> **THE TASK**
Using the entries below, restate word for word only the lines from the one with "The width and height of the screenshot is (997, 482)." to the final line, leaving the pictures out.

Saved entries
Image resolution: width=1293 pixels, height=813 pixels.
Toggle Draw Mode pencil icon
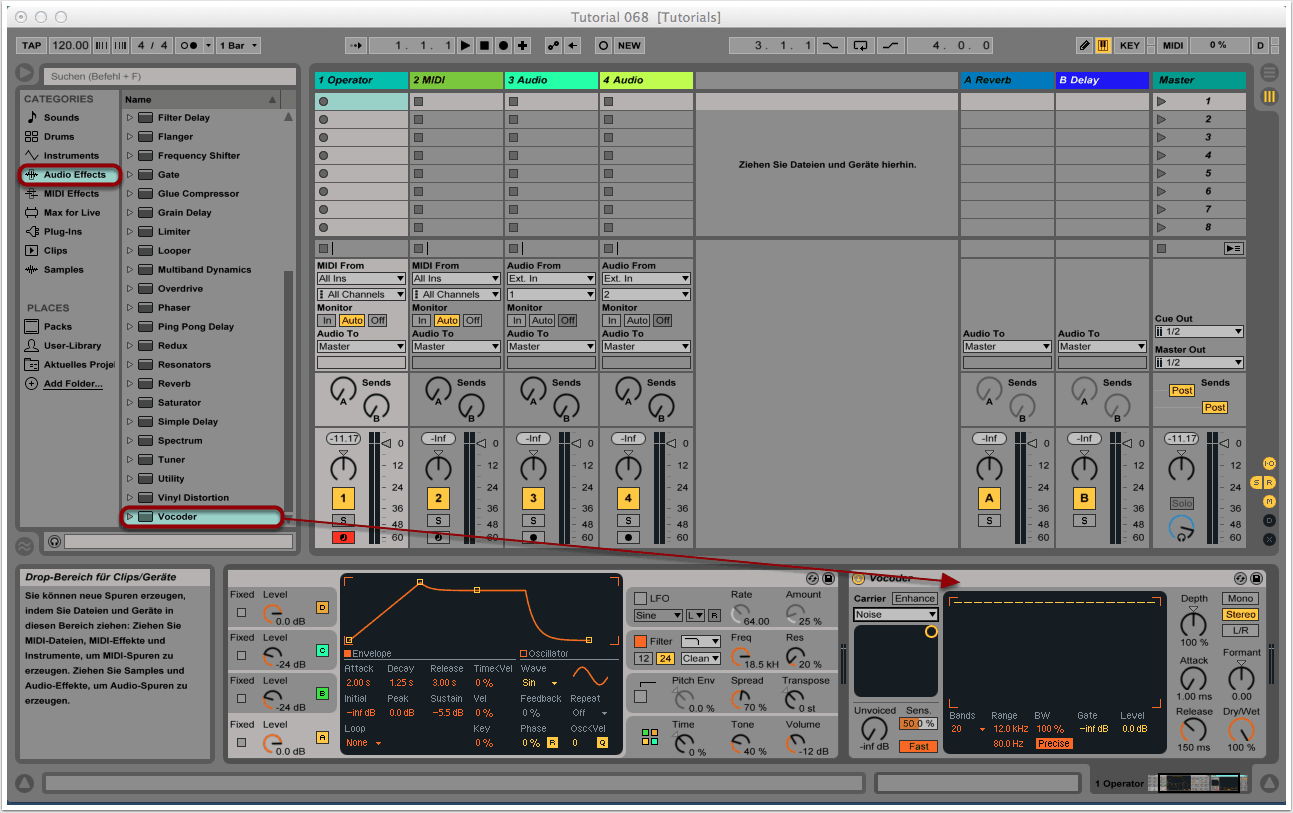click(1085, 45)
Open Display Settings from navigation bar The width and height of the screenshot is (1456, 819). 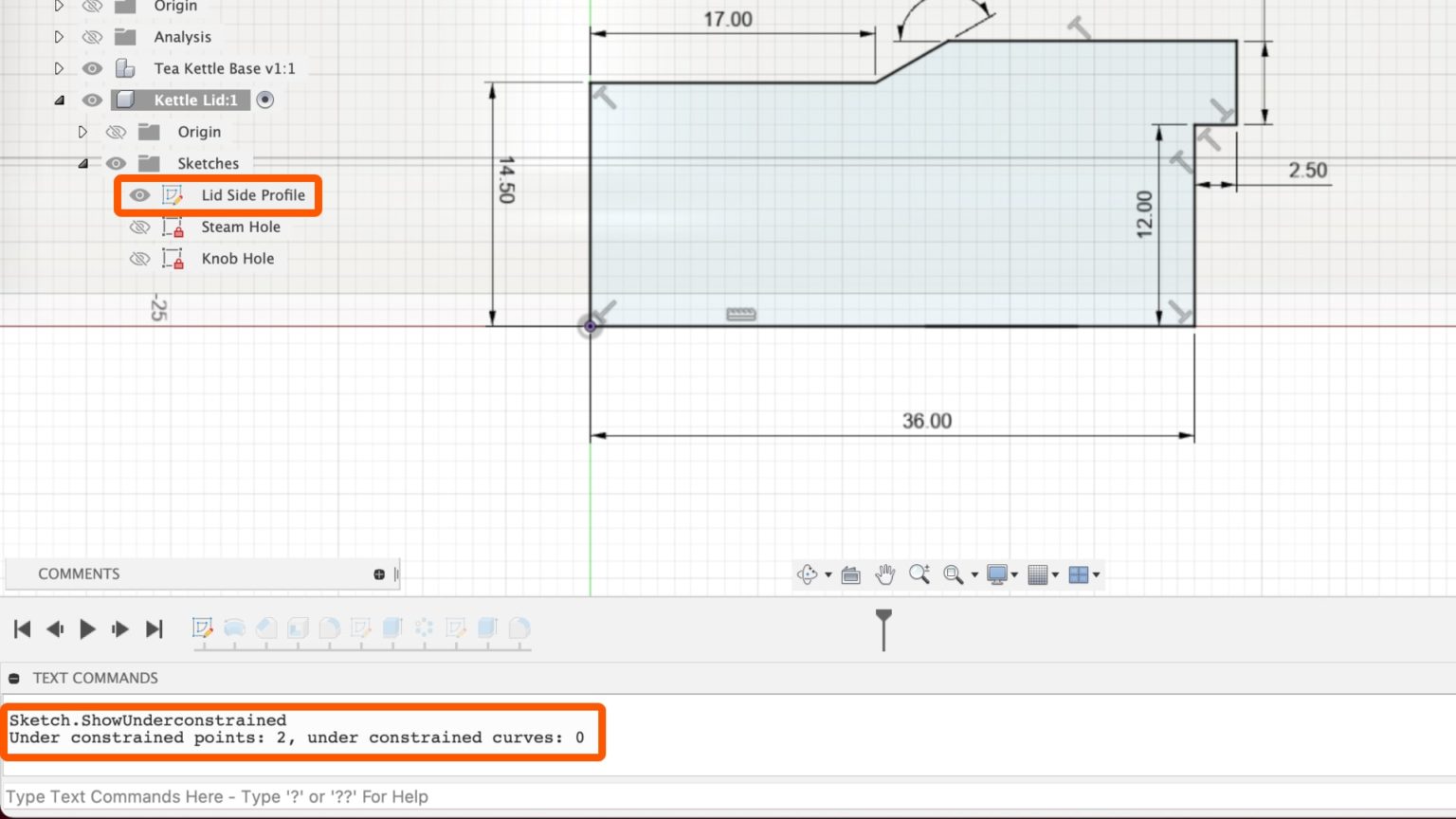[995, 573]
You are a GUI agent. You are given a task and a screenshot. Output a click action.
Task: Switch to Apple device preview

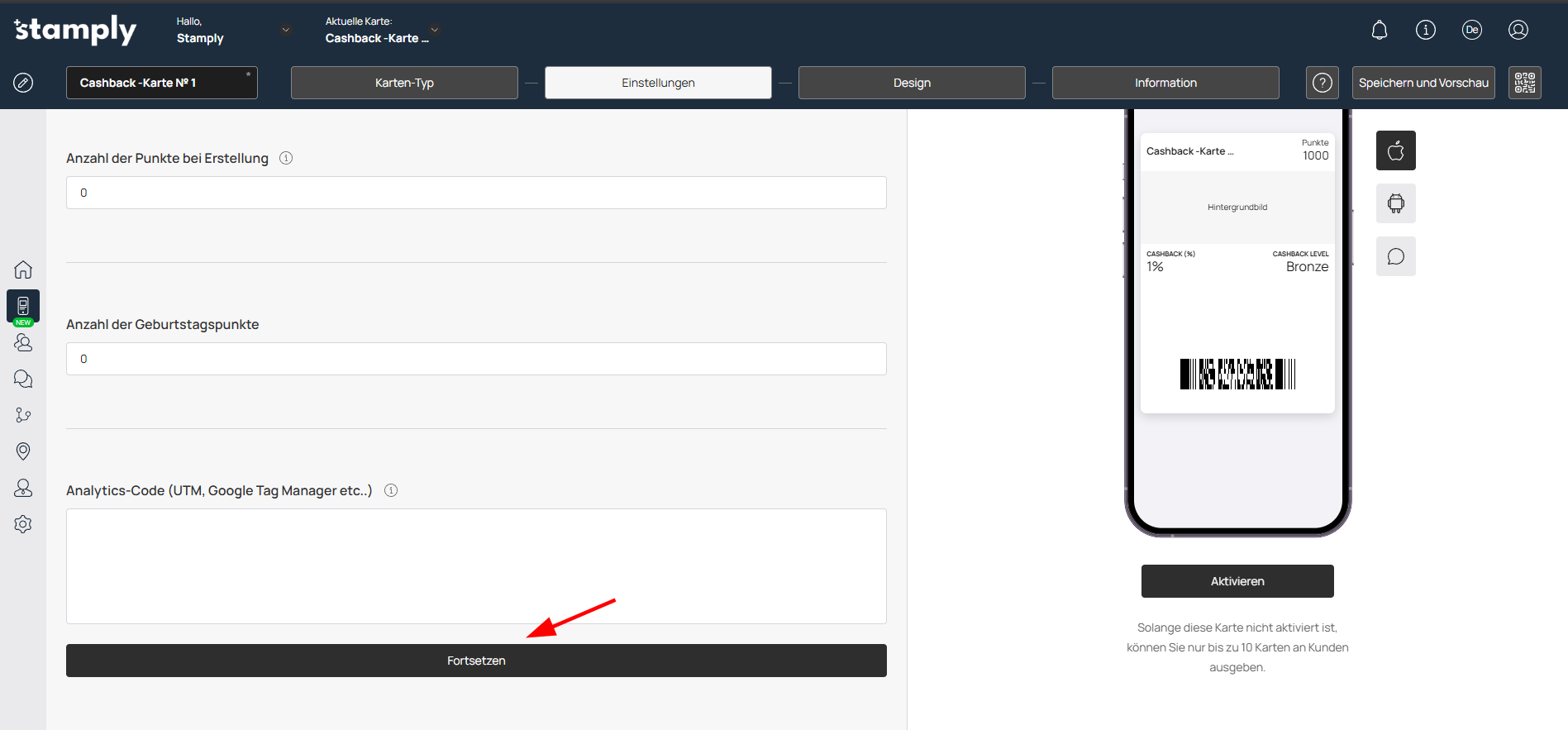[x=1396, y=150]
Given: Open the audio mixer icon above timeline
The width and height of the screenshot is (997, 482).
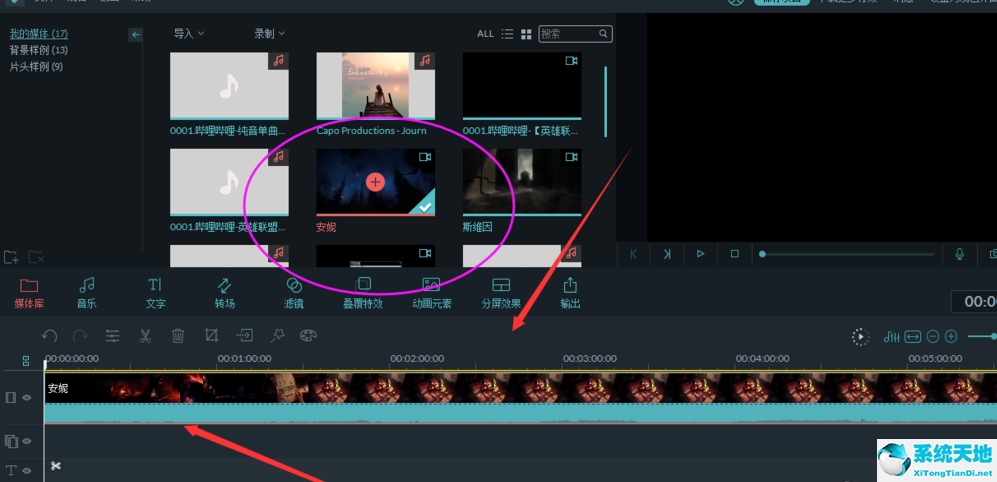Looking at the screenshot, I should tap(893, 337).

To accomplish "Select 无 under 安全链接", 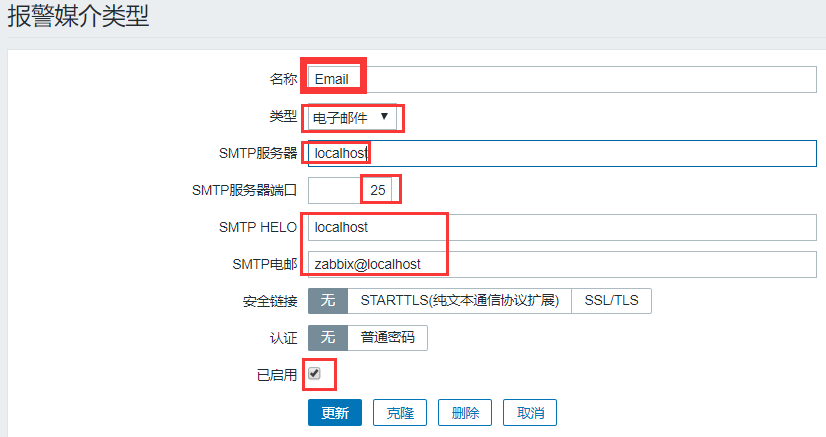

> **ANSWER TO THE EXERCISE**
The width and height of the screenshot is (997, 482).
Looking at the screenshot, I should tap(893, 337).

To accomplish "Select 无 under 安全链接", 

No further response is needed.